- The paper demonstrates that transformers can closely emulate OLS regression compared to set-based MLPs in in-context learning settings.
- The study employs linear regression experiments under controlled mild and severe distribution shifts to assess model resilience.
- Both architectures show significant limitations under severe shifts, highlighting the need for refined ICL approaches in LLMs.
A Closer Look at In-Context Learning under Distribution Shifts
This paper presents a focused examination of in-context learning (ICL) within the framework of distribution shifts, using the specific task of linear regression to explore the performance of different architectural models. The analysis juxtaposes transformers, widely prevalent in LLMs, with simpler architectures like set-based Multi-Layer Perceptrons (MLPs) to delineate their abilities and limitations under varying distribution shifts.
Introduction to In-Context Learning
In-context learning (ICL) is an intrinsic feature of LLMs, such as GPT-3 and GPT-4, allowing them to leverage input examples during test time without necessitating any update in model weights. However, understanding the sources and limits of such capabilities remains a developing area of research. The question at the heart of this paper is to determine the extent to which traditional architectures, particularly transformers, can perform ICL when subjected to varying distribution shifts in tasks as fundamental as linear regression.
The research aims to compare transformers to models built using set-based MLPs, which might be perceived as well-aligned with the permutation-invariant nature of the input data for ICL. The core inquiry revolves around the capability of transformers versus simpler models in sustaining ICL, especially when facing out-of-distribution scenarios.
Methodology
Theoretical Foundation
The authors describe the learning task using a standard linear regression model where the inputs x∈Rd and labels y∈R, with input-label pairs forming sequences or 'prompts'. The key focus is on determining under which conditions a model can effectively perform the ordinary least squares (OLS) or ridge regression under various distribution shifts and without parameter updates. The paper derives conditions for optimal model behavior, showing that transformers are more resilient to distribution shifts compared to MLP-based architectures, although both architectures struggled under severe distribution shifts.
Experimental Setup
The experiments aim to elucidate the ability of transformers and MLP-based models to emulate the ordinary least squares algorithm under in-distribution (ID-ICL) and out-of-distribution in-context learning (OOD-ICL). The paper considers two types of distribution shifts: mild and severe. It contemplates changes in the mean of the test prompt inputs, assessing the models' performances in noiseless and noisy scenarios.
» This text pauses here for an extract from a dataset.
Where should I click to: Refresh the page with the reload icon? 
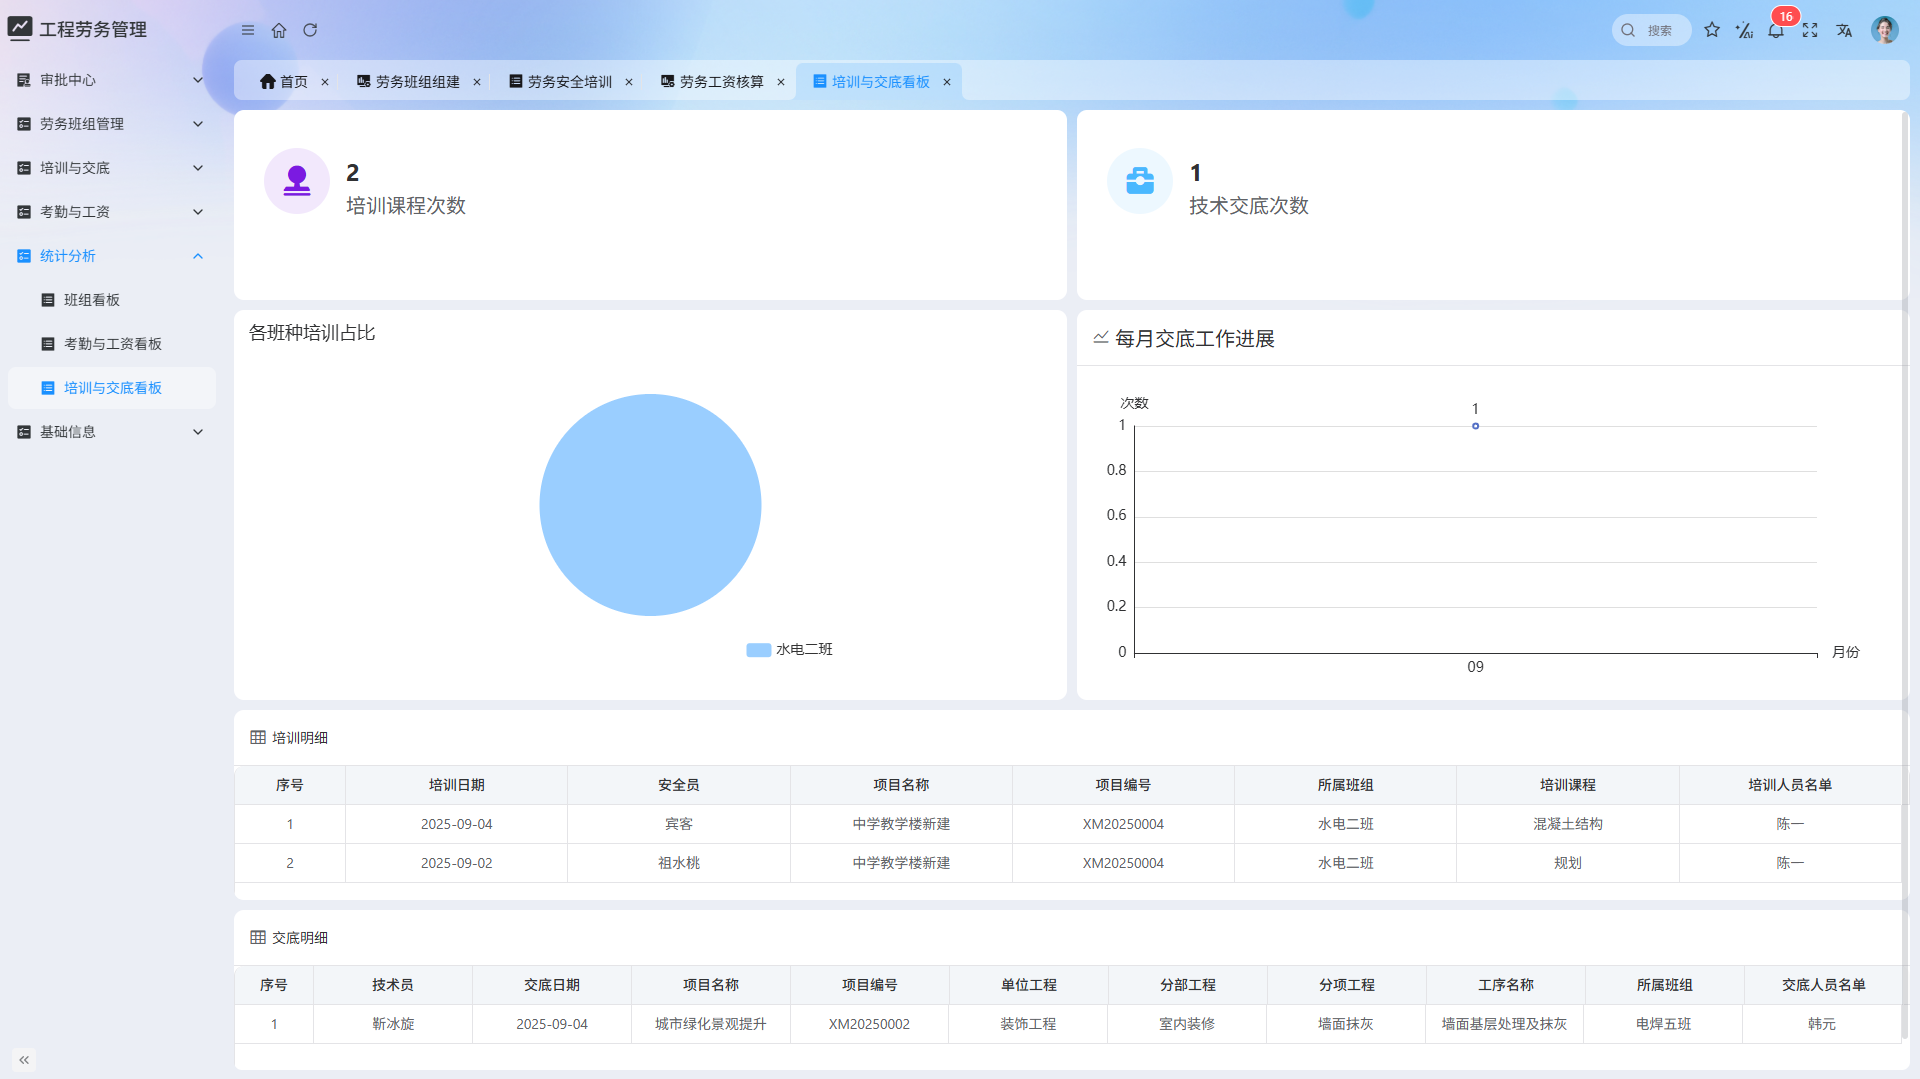tap(310, 30)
Figure 1: Comparison of MLP-set and transformers for noiseless setting, i.e., σ=0. a) ID-ICL (μ=0), b) OOD-ICL (Mild distribution shift with μ=2⋅1).
The experiments involve using data generated based on a specified linear function with inputs sampled from a normal distribution, both in training and testing. To comprehension the intensities of distribution shifts, the test prompts are centered differently: mild shift occurs at μ=2⋅1, while severe distribution shift is represented by μ=4⋅1.
Results


Figure 2: Comparison of MLP-set and transformers for noiseless setting, i.e., σ=0. a) ID-ICL (µ=0), b) OOD-ICL (Mild distribution shift with $\mu = 2 \cdot \boldsymbol{1$), c) Severe distribution shift with $\mu = 4 \cdot \boldsymbol{1})
.

Figure 1: Comparison of MLP-set and transformers for endotemporal learning (ETL) with σ = 0.
Transformers, particularly the GPT-2-based Transformer 1 and Transformer 2, consistently outperformed the set-based MLPs in in-distribution ICL (ID-ICL) settings, achieving closer results to the OLS model, as seen in Figure 1a and Figure 2a in both the noiseless and noisy environments. Under mild distribution shifts, transformers depicted more stable performance degradation compared to MLPs, which demonstrated more erratic behaviors. However, both architectures were found inadequate under severe distribution shifts, indicating a significant drop in their ICL capabilities.
Conclusion
Through an in-depth theoretical and experimental exploration, the analysis establishes that transformers exhibit superior performance over set-based MLPs in maintaining in-context learning abilities under mild distribution shifts, particularly demonstrated in their ability to emulate OLS regression more effectively. Although both models faltered under severe distribution shifts, transformers showed a more gradual decline.
Future endeavors should focus on dissecting the factors contributing to the superior ICL performance of transformers, potentially considering variations in model architecture, optimization processes, and other inductive biases. Exploring these components could yield significant insights into the generalization abilities of these models under different algorithmic scopes and distributional shifts. Understanding such dimensions holds the potential to enhance future LLMs' capacity to effectively and safely handle a broader range of real-world applications and emergent tasks.